> **DOCUMENT EXTRACT**:
········
Here is what is the problem I'm having: I don't know how to make a self-reproducing algorithm in my 3d system.

Before I know what functions I will assign to orbs, I have to know how it will reproduce itself, and then I will figure out what functions I need.

This self-reproducing algorithm has to read itself in 3D SPACE and reconstruct the exact same structure of orbs and links. So try to imagine this - it is an algorithm, represented in 3d network form, that is reproducing a copy of itself, while morphing and shape-shifting because of the things that it's doing.

That's a very complicated task... the concept is actually harder than how DNA reproduces itself because DNA holds information in an essentially straight line (even though it is in 3d space), meanwhile my 3d system is not even a tree but a complicated mesh of orbs and links.
········
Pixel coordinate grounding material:
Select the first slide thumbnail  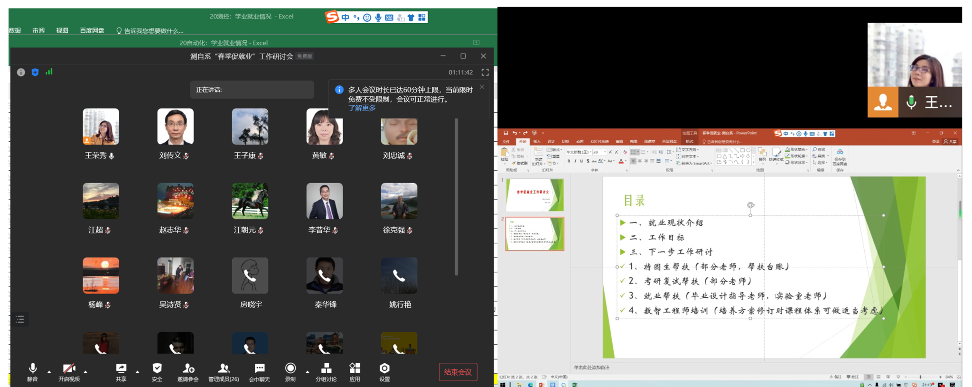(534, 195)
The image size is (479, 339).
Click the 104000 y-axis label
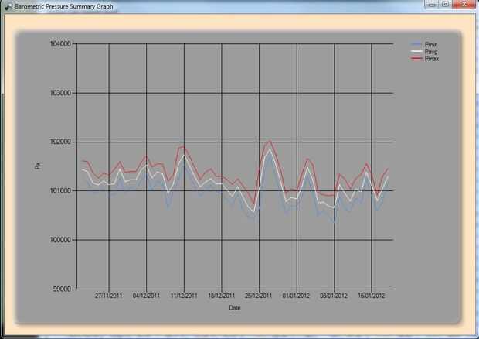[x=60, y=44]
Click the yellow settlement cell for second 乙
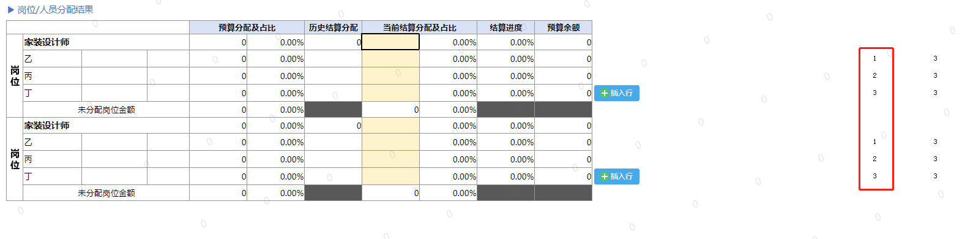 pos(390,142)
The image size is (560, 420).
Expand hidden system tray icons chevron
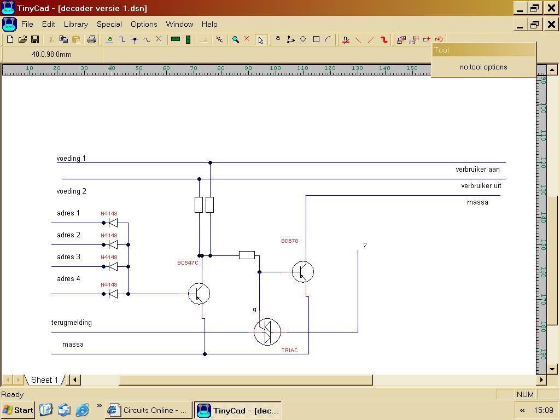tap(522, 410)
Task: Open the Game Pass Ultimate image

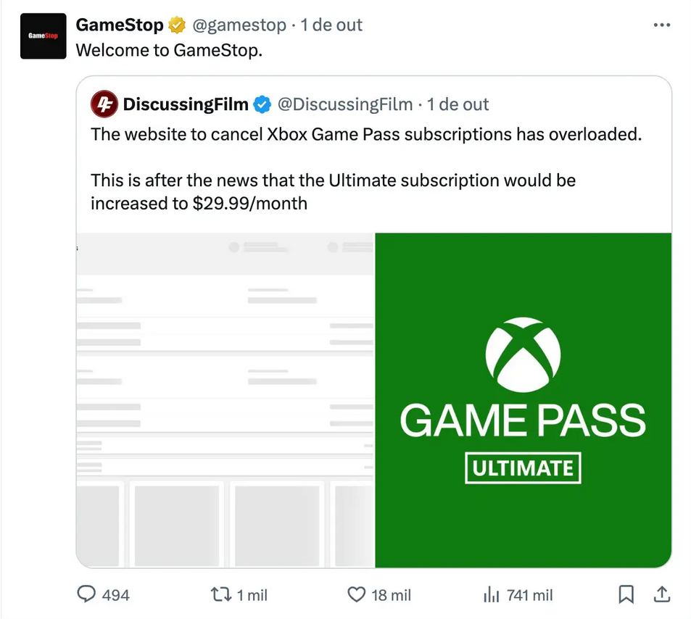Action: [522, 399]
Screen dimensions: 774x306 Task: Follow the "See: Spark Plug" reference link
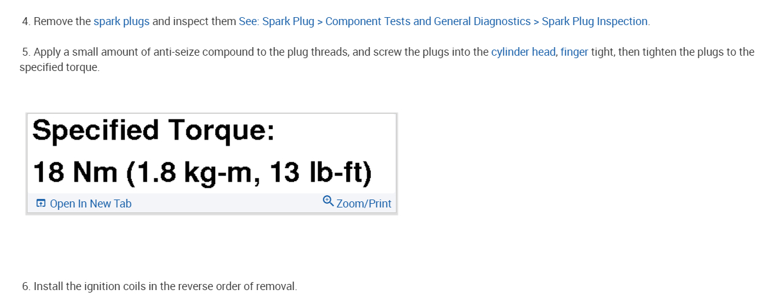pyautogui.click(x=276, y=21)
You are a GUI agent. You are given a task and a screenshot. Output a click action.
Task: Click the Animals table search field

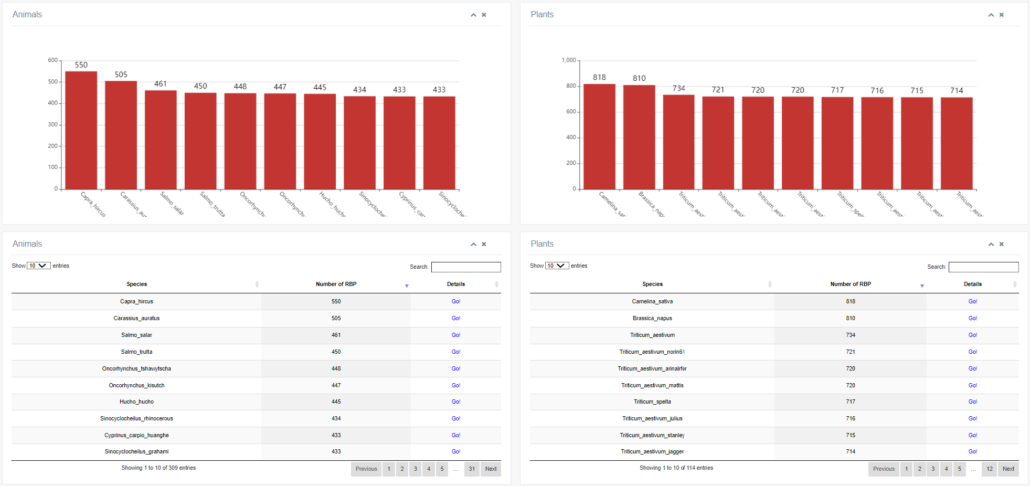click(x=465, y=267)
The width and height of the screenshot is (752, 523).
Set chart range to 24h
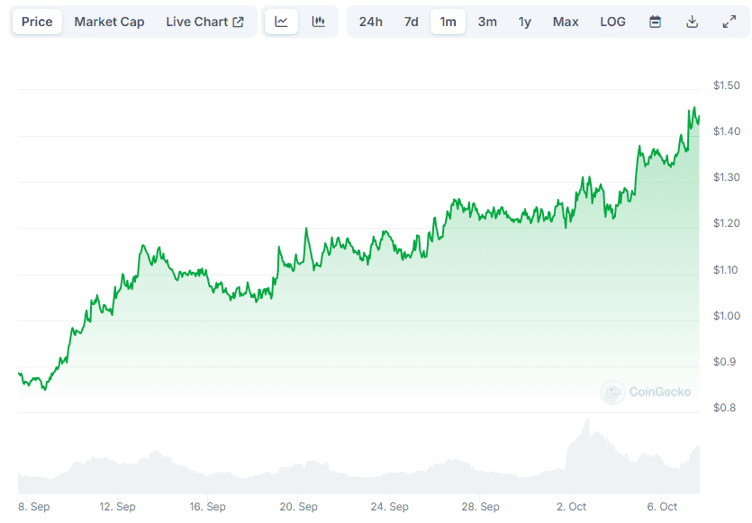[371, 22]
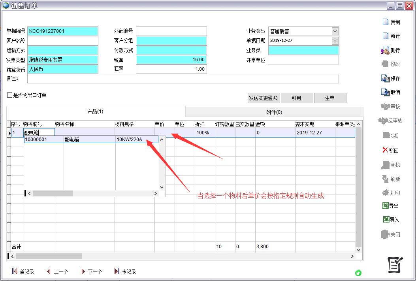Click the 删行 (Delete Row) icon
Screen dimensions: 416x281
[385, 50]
········
> **YOUR TASKS**:
[1] Translate this sentence from the post on the self-reproducing 3D algorithm into Spanish: "Before I know what functions I will assign to orbs, I have to know how it will reproduce itself, and then I will figure out what functions I need."
[2] Write the next part of the post on the self-reproducing 3D algorithm, starting after its final sentence.

> **EXERCISE RESULTS**:
[1] Antes de saber qué funciones asignaré a los orbes, tengo que saber cómo se reproducirá a sí mismo, y luego averiguaré qué funciones necesito.

[2]
What is the purpose of all this? I am not trying to find a solution to any problem, so I have no criteria for a fitness-evaluator. This project is purely for entertainment and thought-stimulation. I am creating an open-ended evolutionary system. The organisms will reproduce through their own means, and there will not be any system that selects which ones are the most fit, like in real life. Instead the selection of the fittest will emerge itself in the system. There will be a large but limited number of orbs in the system, and as more orbs are being requested through reproduction, older orbs will be removed. What will the results of this? I predict that at first evolution will favour those algorithms that are simpler and reproduce the fastest. And then I predict that there will emerge an algorithm that is more complicated than the first but will be faster at reproducing because it will be construct several copies of itself at once. And then I predict there will be a very simple, parasitic algorithm that will invade other algorithms (in 3d space) "rewire" them in a way so that the host algorithm is tricked into reading and reproducing the parasite algorithm instead of itself. But that's just fantasizing, and the real results will probably be much different from what I've predicted.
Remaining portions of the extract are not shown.